PROVIDED MATERIAL:
————————

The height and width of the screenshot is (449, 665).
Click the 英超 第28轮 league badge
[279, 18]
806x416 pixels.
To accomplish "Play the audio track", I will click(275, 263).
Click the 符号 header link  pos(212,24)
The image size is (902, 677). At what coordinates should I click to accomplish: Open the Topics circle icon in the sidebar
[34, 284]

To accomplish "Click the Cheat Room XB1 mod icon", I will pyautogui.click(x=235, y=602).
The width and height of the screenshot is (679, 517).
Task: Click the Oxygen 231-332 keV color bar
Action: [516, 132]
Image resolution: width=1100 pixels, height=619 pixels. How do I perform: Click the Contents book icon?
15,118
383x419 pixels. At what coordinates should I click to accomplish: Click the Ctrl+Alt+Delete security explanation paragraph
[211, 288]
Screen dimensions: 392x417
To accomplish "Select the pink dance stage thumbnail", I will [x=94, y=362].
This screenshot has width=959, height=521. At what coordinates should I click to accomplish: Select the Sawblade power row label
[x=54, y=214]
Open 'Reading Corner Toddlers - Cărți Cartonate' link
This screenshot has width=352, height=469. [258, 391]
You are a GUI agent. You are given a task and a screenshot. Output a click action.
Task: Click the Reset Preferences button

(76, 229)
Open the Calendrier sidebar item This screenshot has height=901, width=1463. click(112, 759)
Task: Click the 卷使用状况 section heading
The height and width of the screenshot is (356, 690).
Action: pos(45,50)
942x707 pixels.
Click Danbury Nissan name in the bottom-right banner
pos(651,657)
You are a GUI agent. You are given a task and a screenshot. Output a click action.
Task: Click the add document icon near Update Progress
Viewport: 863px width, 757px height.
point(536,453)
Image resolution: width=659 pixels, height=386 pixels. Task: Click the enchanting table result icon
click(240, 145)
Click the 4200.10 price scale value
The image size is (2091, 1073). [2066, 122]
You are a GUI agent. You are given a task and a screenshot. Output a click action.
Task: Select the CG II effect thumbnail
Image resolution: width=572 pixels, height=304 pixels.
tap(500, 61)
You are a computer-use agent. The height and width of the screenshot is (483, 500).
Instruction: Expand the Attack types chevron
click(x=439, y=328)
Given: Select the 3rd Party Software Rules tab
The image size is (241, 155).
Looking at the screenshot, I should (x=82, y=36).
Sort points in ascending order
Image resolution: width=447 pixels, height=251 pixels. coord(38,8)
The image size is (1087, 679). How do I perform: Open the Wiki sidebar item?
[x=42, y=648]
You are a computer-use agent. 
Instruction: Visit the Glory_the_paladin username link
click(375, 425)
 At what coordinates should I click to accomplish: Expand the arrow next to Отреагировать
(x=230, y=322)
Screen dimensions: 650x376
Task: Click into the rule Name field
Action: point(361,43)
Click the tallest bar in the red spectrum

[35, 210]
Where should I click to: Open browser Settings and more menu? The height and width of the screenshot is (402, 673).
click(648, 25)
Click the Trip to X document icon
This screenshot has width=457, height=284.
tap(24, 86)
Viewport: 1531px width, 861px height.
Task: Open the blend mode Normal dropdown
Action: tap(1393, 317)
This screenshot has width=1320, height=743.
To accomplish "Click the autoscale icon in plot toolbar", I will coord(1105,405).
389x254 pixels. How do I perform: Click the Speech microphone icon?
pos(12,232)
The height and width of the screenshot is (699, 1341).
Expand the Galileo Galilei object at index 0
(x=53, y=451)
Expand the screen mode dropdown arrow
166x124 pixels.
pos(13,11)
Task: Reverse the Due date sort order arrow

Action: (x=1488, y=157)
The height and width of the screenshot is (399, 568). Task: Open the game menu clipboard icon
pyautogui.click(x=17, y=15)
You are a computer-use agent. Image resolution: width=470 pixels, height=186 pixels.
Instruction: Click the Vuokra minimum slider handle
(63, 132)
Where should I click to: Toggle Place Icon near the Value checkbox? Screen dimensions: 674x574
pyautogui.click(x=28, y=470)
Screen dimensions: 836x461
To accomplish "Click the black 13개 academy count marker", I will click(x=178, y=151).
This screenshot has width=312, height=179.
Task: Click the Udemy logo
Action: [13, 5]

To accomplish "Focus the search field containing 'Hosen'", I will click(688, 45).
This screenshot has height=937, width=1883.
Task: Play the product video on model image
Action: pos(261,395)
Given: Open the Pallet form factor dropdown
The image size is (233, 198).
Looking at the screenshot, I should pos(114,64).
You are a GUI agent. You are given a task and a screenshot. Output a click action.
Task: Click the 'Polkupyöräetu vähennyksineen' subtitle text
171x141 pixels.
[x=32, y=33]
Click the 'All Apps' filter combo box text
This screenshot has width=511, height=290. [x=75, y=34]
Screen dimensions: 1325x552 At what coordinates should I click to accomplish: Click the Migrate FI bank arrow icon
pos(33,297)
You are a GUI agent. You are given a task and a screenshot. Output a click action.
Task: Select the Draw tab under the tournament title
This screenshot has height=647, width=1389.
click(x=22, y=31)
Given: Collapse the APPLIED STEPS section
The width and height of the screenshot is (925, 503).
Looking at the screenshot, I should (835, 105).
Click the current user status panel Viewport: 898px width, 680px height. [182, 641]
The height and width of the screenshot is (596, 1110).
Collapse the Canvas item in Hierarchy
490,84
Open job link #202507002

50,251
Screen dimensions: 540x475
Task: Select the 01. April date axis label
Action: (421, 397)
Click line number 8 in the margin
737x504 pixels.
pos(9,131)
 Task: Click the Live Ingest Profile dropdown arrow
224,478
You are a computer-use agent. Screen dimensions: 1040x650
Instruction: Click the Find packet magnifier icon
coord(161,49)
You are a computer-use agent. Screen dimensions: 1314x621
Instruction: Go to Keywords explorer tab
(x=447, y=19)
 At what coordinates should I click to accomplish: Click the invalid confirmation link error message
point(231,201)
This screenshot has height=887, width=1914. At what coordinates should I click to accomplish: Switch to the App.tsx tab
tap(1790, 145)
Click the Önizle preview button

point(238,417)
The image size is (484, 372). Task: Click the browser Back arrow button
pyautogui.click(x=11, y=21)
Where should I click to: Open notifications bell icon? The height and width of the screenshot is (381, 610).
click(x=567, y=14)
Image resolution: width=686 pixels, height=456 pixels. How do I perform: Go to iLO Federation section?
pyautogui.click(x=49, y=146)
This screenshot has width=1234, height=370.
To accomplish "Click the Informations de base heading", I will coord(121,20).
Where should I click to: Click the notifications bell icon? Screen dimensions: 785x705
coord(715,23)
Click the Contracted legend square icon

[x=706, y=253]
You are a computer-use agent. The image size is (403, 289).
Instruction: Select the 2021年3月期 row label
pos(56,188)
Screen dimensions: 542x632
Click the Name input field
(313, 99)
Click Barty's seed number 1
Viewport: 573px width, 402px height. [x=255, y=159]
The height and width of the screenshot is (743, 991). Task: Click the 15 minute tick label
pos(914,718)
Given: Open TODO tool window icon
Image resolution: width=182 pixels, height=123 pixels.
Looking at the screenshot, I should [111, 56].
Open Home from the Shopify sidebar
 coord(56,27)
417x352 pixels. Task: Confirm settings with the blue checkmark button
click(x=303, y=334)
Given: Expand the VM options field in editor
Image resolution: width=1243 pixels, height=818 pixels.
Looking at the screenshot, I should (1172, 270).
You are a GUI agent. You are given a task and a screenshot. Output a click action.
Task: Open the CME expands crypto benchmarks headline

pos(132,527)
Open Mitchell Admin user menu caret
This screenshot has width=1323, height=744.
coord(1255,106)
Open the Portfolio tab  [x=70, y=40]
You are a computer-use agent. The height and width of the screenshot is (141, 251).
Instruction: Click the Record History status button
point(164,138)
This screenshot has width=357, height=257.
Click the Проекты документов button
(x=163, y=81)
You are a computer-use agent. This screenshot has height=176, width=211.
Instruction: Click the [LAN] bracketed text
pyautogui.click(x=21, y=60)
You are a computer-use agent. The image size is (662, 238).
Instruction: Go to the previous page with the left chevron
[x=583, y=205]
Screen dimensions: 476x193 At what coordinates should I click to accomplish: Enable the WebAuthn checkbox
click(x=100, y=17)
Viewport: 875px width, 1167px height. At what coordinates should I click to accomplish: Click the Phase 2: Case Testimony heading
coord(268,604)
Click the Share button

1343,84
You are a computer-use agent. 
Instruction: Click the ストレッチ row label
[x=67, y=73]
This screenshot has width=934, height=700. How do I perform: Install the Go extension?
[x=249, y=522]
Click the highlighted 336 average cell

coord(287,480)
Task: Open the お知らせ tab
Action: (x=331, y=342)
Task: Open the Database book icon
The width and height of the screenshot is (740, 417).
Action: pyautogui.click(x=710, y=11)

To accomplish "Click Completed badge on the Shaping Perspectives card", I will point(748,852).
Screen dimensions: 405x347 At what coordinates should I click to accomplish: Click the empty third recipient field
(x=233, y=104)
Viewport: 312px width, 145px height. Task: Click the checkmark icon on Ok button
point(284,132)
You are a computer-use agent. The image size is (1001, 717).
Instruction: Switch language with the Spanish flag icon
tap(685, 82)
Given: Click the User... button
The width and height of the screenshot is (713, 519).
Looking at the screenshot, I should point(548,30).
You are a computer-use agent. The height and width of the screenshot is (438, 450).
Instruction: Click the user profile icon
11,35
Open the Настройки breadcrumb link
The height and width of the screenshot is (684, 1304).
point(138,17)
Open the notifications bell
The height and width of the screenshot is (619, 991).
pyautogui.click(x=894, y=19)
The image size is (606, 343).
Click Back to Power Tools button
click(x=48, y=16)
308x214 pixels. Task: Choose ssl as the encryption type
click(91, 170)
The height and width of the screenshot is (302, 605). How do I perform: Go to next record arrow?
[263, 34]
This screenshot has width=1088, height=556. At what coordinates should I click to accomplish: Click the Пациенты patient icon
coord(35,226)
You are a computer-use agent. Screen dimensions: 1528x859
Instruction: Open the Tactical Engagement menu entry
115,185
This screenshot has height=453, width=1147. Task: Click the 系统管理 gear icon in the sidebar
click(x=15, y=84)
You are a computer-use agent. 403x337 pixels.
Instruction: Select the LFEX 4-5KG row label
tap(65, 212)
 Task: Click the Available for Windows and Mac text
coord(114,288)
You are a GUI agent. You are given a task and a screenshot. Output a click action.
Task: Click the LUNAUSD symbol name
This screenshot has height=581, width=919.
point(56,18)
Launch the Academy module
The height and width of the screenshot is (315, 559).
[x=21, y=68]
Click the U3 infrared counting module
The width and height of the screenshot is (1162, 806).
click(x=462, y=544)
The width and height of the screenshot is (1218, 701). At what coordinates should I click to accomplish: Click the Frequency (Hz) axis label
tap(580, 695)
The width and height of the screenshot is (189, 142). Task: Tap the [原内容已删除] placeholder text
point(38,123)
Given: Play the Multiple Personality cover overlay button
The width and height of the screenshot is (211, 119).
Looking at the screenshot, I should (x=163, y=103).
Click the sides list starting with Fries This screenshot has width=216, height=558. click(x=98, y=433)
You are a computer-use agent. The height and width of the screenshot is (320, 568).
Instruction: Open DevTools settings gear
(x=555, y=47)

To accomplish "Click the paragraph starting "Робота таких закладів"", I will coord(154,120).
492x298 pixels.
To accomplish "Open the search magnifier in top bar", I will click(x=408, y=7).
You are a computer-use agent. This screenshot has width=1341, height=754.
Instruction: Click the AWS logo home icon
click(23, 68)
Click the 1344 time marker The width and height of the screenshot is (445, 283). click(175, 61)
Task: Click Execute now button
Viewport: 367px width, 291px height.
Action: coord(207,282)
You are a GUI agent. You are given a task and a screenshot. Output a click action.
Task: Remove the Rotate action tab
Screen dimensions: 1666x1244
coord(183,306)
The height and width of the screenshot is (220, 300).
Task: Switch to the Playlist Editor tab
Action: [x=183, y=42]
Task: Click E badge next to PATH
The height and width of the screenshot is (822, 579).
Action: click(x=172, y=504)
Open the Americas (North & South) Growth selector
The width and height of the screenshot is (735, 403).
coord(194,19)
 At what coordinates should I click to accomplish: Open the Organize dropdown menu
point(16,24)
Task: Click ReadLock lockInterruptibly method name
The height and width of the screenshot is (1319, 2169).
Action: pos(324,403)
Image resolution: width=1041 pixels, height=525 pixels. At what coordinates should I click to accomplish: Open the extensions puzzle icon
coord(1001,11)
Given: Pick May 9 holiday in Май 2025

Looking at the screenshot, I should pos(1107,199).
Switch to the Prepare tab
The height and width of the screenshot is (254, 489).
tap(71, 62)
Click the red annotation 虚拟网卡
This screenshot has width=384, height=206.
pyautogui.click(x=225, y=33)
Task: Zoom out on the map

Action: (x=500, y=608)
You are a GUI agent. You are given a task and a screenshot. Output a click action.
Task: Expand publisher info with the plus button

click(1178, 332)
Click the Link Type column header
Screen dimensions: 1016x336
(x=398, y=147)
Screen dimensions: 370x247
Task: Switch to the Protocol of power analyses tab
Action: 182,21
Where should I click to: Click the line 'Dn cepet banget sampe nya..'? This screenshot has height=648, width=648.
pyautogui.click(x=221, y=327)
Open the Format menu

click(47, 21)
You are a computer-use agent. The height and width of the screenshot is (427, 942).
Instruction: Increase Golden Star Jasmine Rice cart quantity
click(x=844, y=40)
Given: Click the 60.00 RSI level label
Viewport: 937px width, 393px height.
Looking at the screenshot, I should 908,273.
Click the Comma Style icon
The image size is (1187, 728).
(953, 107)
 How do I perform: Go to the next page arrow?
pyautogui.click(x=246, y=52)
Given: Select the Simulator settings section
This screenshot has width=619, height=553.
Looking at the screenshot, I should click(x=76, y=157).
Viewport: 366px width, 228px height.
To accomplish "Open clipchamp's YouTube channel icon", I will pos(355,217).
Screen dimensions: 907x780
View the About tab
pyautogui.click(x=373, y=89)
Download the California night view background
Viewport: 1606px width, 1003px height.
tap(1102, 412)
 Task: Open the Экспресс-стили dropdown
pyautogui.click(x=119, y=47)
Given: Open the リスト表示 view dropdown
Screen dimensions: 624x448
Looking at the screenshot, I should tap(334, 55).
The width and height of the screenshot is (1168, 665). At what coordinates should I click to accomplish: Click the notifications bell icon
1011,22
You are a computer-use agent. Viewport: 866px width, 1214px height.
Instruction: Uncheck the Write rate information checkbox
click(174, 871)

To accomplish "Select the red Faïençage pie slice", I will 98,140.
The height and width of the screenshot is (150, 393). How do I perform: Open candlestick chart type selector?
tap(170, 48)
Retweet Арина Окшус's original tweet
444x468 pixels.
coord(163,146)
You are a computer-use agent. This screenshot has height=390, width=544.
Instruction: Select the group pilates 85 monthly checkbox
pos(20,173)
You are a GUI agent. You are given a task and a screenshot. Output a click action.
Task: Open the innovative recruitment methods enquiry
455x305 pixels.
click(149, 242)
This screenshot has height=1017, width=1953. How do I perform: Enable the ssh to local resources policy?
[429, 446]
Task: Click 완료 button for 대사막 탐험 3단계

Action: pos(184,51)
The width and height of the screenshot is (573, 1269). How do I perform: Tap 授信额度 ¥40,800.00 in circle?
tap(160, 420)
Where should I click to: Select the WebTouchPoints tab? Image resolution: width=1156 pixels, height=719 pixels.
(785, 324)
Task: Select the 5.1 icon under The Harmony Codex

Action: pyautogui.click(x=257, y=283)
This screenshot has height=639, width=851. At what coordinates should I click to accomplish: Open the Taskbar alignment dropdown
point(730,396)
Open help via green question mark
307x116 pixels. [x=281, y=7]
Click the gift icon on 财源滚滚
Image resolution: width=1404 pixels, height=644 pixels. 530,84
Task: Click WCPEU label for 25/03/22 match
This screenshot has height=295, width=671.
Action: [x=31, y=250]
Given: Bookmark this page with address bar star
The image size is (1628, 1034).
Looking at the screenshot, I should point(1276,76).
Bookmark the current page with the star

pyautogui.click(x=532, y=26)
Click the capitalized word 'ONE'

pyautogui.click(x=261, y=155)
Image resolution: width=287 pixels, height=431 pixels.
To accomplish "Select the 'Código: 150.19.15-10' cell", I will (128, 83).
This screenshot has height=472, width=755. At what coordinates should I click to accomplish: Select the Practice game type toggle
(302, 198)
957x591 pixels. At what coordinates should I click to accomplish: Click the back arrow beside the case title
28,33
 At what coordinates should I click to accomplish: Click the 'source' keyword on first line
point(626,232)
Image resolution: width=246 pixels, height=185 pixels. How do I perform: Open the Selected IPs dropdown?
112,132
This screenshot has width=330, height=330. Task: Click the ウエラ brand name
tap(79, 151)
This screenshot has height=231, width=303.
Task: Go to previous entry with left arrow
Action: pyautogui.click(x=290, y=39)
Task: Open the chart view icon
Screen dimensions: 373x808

————————

EXERCISE OBJECTIVE: Please retype the rows above exactly, starting with the line containing "link error message" and ending with the line containing "pyautogui.click(x=11, y=21)".

OUTPUT FOR THIS EXERCISE:
 At what coordinates should I click to accomplish: Click the invalid confirmation link error message
point(231,201)
This screenshot has height=887, width=1914. At what coordinates should I click to accomplish: Switch to the App.tsx tab
tap(1790, 145)
Click the Önizle preview button

point(238,417)
The image size is (484, 372). Task: Click the browser Back arrow button
pyautogui.click(x=11, y=21)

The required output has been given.